Evaluating HCV Screening, Linkage to Care, and Treatment Across Insurers

Karen Mulligan, PhD; Jeffrey Sullivan, MS; Lara Yoon, MPH; Jacki Chou, MPP, MPL; and Karen Van Nuys, PhD
An optimized hepatitis C virus screening and linkage-to-care process reduces the number of patients lost to follow-up and improves linkage to care for Medicare, Medicaid, and commercially insured patients.
Model Scenarios

The baseline scenario previously described requires at least 4 visits before chronically infected patients receive a treatment recommendation (Figure 1). We also estimated reflex and consolidated scenarios in which chronically infected patients require a minimum of 3 or 2 visits, respectively, before treatment recommendation. All stages of the SLTC process in baseline are included in reflex and consolidated, but they are condensed to varying degrees. Beyond the treatment decision step, the 3 scenarios are identical.

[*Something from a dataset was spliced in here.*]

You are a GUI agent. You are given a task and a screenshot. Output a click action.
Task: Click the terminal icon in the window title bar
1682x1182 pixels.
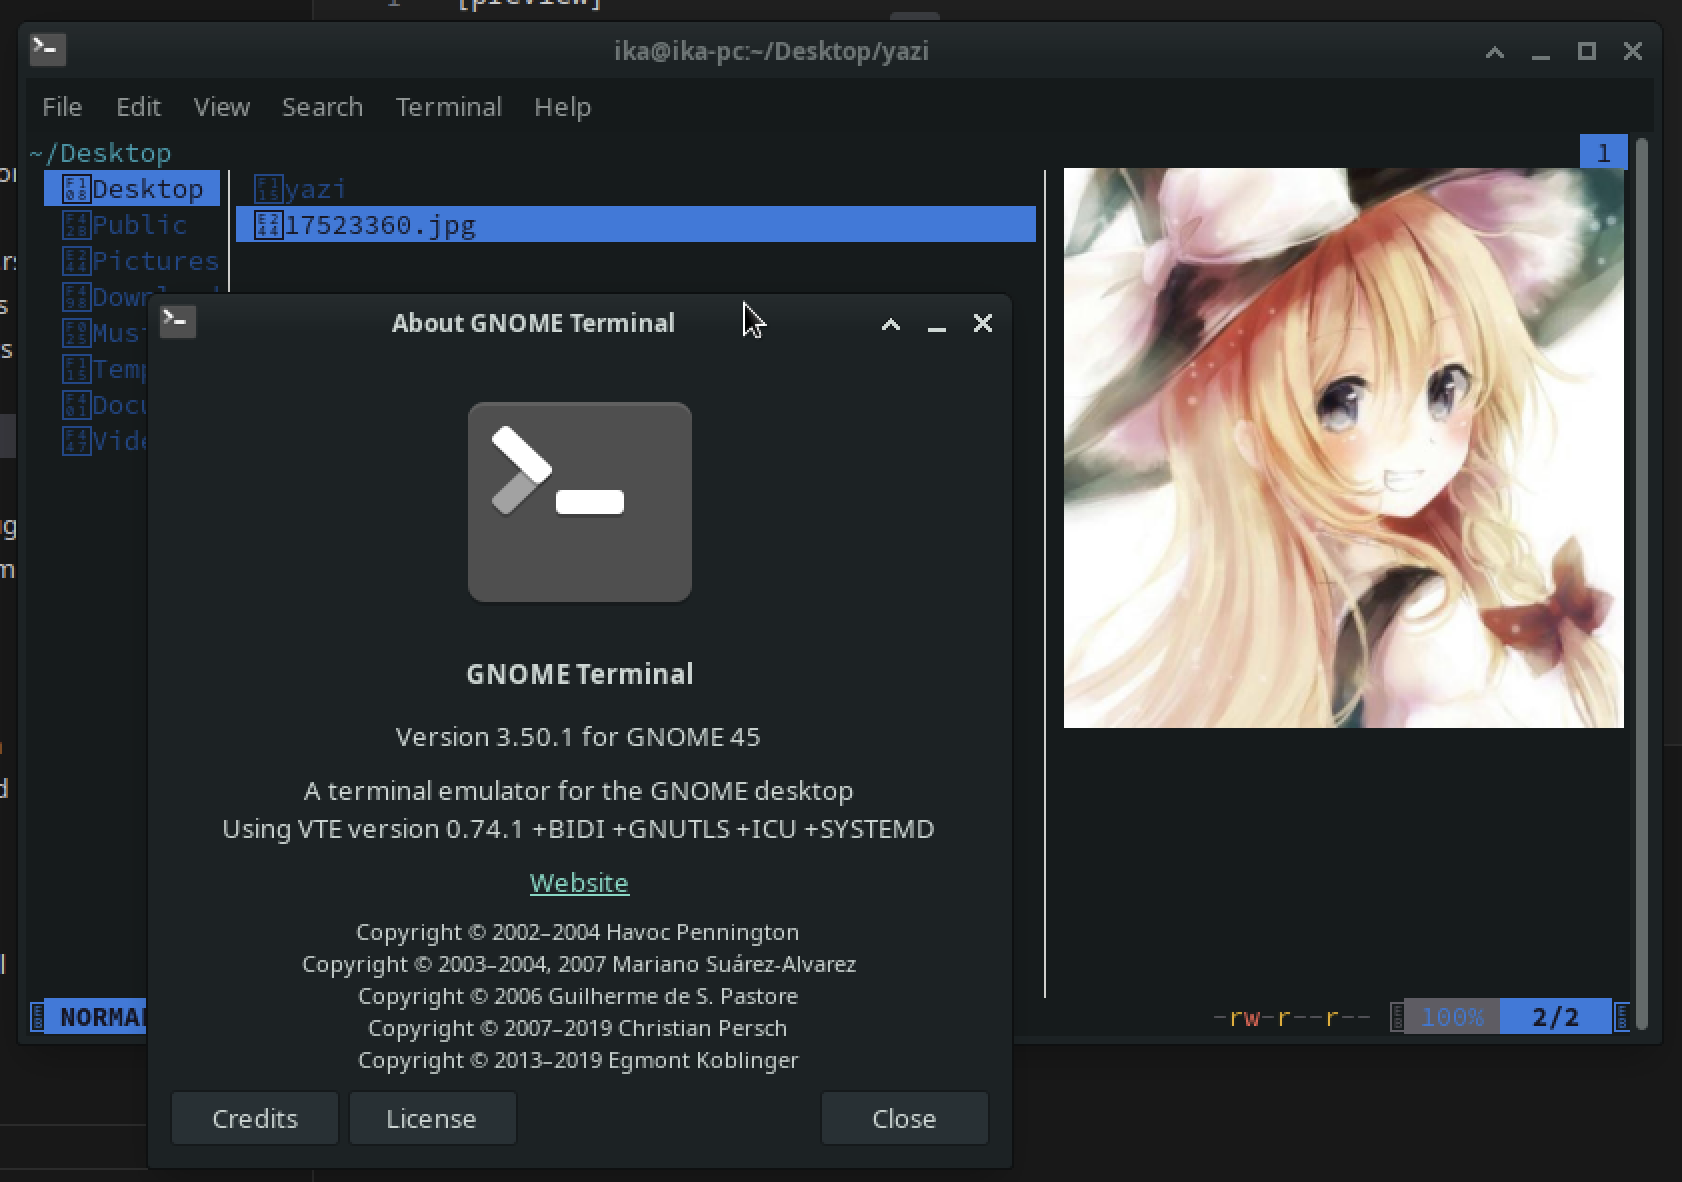47,49
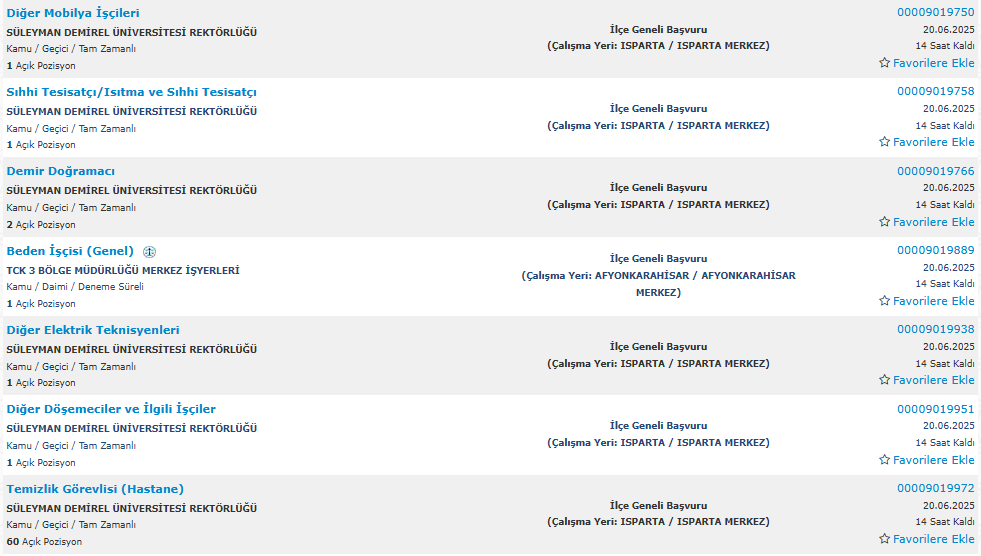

Baseline includes the SLTC steps recommended in current HCV guidelines, with each step in the process requiring a separate visit and only specialists providing genotype testing, fibrosis staging, and treatment decisions. Baseline thus requires 4 visits for a chronically infected patient to receive a treatment recommendation and is the least efficient scenario.

Reflex also includes the SLTC steps recommended in current HCV guidelines, but reflexes antibody and RNA testing so that 2 blood samples are collected from a single draw at the first visit and if the first is Ab+, the second is automatically tested for HCV RNA.17,18 Thus, the process can be completed in 3 visits rather than 4.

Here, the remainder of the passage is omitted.